Atomic Timeline by:seth egolf, coryn hauk, and faith carraWay
Democritus
In 400 BC, famous Greek philosopher Democritus proposed to his colleagues that if you kept cutting something, such as gold, in half, eventually it would get too small to be cut further. He called these tiniest particles “atomos,” coming from the prefixes -tom (to cut) and -a (no, or not), meaning “uncuttable.”
Dalton Model
In 1803, Dalton experimented with gases and through his findings proposed that all matter is composed of the smallest particles, called atoms, which have many properties. Atoms can’t be created or destroyed: in chemical reactions, atoms are combined, separated, and rearranged, but never changed. Atoms of one element are the same, atoms of different elements have different weights and different chemical properties. Also, atoms of different elements combine in simple ways. Some of his theory was influential for today’s, as he was correct that all things are made of atoms, and that atoms of different elements are in fact different.
Goldstein
In 1886 Eugen Goldstein noticed that perforated cathode-ray tubes had “canal rays” as he called them traveled in the opposite direction as cathode rays. Goldstein believed that not only did electrons, or cathode rays, travel from the negative to the positive, or the cathode to the anode, but there was another ray, the anode ray, also known as canal rays, that traveled from the positive anode towards the negative cathode.
Nagaoka
Hantaro Nagaoka’s theory was electrons could not be located in the positively charged atom; but that instead, they orbited around it. in 1903 he created a new model for the atom, of which he called The Saturnian Model, after the planet Saturn because of the shape of his atom model.
Thomson Model
In 1904, The Thomson model proposed that there were particles called electrons, which were pulled together by a sort of positively charged soup which pulled them in close to each other and kept them there. This was because the nucleus had not been discovered. However, this model is important because of the discovery of electrons.
Millikan
In 1909, Millikan conducted an oil drop experiment which showed that there is a charge on a single electron, and also that there is a smallest charge on particles, which he called “quantized.” This was important because it revealed that all particles have charges. He won the Nobel Prize in Physics in 1923.
Rutherford Model
In 1911, Rutherford discovered the nucleus through his famous gold foil experiment, in which they took a piece of gold foil and shot a laser at it. They were able to see the way the laser was reflected, or went through, and thought there must be something other than what Thomson’s model showed. He theorized that the smaller electrons orbited the nucleus, made up of protons and neutrons, in a shell.
Bohr Model
In 1913 Niels Bohr changed the way we looked at electrons.
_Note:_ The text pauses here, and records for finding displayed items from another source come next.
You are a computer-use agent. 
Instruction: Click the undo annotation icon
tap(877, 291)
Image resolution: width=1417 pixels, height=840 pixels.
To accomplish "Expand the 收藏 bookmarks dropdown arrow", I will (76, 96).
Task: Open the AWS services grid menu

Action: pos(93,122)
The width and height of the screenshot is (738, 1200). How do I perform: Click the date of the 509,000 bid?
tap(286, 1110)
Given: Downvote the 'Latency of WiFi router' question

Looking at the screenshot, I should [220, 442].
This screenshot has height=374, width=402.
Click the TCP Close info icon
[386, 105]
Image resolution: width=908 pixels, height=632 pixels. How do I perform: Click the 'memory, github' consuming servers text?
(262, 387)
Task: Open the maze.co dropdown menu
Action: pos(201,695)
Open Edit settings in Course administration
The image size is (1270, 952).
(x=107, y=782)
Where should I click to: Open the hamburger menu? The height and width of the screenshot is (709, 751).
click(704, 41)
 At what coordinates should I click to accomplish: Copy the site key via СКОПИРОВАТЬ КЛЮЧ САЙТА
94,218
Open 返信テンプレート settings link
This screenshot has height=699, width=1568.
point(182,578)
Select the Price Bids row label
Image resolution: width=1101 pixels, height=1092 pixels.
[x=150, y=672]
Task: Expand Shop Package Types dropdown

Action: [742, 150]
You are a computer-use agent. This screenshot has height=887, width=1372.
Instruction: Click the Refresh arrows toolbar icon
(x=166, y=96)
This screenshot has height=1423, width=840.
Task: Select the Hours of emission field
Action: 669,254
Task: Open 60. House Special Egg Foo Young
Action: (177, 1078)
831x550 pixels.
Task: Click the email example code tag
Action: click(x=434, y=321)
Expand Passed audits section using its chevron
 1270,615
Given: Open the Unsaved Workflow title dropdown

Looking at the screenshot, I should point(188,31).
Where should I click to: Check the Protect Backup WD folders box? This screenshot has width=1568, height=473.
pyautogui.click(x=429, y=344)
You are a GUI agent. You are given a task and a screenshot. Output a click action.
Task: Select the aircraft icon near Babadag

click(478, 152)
Rather than swirling randomly around the nucleus, he theorized that they orbited the nucleus in energy levels that resemble orbits of planets. The energy levels were significant because it explained how atoms could gain and lose energy. This theory explains how a lot of glow in the dark objects you use work.
De Brogile
In his 1924 thesis, de Broglie suggested that all matter have wave properties. He had discovered the wave nature of electrons, where the wavelength is inversely proportional to the force of the moving particle. His discovery was immensely important to the development of quantum mechanics, as well as being true for the atom and molecule as well, and he won the Nobel Prize for Physics in 1929.
Schrodinger
In 1926, Schrodinger developed a new model based on the Bohr atom model, which showed the probability of where an electron might be in orbit around the nucleus. This model is commonly known as the Cloud Model, because the electrons are in a “cloud,” and the denser the area of the cloud is, the more likely an electron will be there.
Chadwick
James Chadwick’s theory was that besides the positive protons and negative electrons there were particles within an atom that had no charge. Chadwick tried to prove his theory, unsuccessfully, in the 1920s. In 1932 another scientist in his field had used the energy from gamma rays to expel protons from a wax substance. Chadwick questioned the credibility of the gamma rays alone to eject these protons out of the wax. This is when he came to the conclusion that the protons were actually colliding with other particles of a similar mass, thus finally discovering the neutron. This lead to neutrons being added to the atomic model and Chadwick’s earning of the Nobel Prize for Physics in 1935.